Perform an HTTP GET request on the current page URL with the `ask` query parameter, and the optional `goal` query parameter:

```
GET https://unsloth.ai/docs/zh/ji-chu/api.md?ask=<question>&goal=<endgoal>
```

`ask` is the immediate question: it should be specific, self-contained, and written in natural language.
`goal` is optional and describes the broader end goal you are ultimately trying to accomplish on behalf of the user.

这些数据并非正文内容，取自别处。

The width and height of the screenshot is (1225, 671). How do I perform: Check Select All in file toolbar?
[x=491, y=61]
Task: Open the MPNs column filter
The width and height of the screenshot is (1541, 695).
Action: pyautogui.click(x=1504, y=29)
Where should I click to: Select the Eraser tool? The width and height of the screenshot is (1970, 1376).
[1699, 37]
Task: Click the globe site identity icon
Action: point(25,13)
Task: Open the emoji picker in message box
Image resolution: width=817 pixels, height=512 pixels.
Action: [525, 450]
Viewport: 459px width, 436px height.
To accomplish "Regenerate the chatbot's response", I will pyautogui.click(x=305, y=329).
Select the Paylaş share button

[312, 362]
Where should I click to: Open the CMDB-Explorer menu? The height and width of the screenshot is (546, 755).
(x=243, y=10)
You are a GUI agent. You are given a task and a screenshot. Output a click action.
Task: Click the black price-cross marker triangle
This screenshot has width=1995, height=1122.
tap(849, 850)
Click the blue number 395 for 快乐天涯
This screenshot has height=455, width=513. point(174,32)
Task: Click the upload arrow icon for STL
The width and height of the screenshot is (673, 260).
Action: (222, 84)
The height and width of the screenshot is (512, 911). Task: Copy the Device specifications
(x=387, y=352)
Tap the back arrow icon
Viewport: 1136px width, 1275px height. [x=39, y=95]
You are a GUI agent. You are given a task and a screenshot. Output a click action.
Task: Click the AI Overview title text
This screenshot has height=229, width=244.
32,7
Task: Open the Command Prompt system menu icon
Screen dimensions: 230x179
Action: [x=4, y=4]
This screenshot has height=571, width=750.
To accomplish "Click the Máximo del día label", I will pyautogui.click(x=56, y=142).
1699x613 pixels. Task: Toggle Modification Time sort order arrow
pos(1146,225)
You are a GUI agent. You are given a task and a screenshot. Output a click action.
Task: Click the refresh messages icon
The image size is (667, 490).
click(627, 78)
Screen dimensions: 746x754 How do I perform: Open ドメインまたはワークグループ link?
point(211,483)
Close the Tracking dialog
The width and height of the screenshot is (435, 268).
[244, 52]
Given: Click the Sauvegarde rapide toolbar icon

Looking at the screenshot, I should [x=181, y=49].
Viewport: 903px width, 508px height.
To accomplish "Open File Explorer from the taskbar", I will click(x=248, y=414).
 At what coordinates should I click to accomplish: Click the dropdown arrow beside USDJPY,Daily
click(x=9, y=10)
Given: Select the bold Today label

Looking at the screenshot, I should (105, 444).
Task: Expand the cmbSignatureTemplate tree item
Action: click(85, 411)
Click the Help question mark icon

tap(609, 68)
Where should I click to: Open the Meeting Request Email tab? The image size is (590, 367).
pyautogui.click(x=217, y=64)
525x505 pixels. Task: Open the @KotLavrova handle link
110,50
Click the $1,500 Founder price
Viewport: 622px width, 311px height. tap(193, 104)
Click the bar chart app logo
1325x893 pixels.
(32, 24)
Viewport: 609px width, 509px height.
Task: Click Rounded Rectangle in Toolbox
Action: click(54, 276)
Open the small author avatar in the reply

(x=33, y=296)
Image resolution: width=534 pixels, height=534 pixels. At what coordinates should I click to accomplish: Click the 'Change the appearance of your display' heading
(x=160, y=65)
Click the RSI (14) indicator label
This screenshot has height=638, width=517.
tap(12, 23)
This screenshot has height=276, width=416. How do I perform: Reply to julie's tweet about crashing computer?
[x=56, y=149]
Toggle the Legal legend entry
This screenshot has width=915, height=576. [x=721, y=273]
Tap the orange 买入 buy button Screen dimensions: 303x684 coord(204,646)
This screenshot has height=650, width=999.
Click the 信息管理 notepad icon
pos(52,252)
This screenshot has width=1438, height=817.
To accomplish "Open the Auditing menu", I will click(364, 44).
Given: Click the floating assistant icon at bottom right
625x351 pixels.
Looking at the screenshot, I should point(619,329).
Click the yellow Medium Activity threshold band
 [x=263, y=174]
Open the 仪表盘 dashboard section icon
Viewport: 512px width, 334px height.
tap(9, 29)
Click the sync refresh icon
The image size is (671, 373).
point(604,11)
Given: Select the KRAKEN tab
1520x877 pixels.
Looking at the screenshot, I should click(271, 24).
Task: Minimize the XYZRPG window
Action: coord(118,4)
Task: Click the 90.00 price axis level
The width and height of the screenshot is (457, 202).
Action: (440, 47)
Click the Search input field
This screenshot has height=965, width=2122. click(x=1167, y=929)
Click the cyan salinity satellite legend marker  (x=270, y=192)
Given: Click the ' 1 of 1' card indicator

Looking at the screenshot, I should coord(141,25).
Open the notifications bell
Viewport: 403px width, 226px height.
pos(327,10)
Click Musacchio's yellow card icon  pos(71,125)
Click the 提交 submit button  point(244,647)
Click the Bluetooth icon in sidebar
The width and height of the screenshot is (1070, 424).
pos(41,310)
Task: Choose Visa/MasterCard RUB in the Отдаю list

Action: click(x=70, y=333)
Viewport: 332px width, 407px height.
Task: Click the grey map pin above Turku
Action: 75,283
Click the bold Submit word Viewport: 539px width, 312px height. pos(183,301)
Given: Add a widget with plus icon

GitBook uses it to tailor the answer towards what is most useful for that goal.

The response will contain a direct answer to the question and relevant excerpts and sources from the documentation.

Use this mechanism when the answer is not explicitly present in the current page, you need clarification or additional context, or you want to retrieve related documentation sections.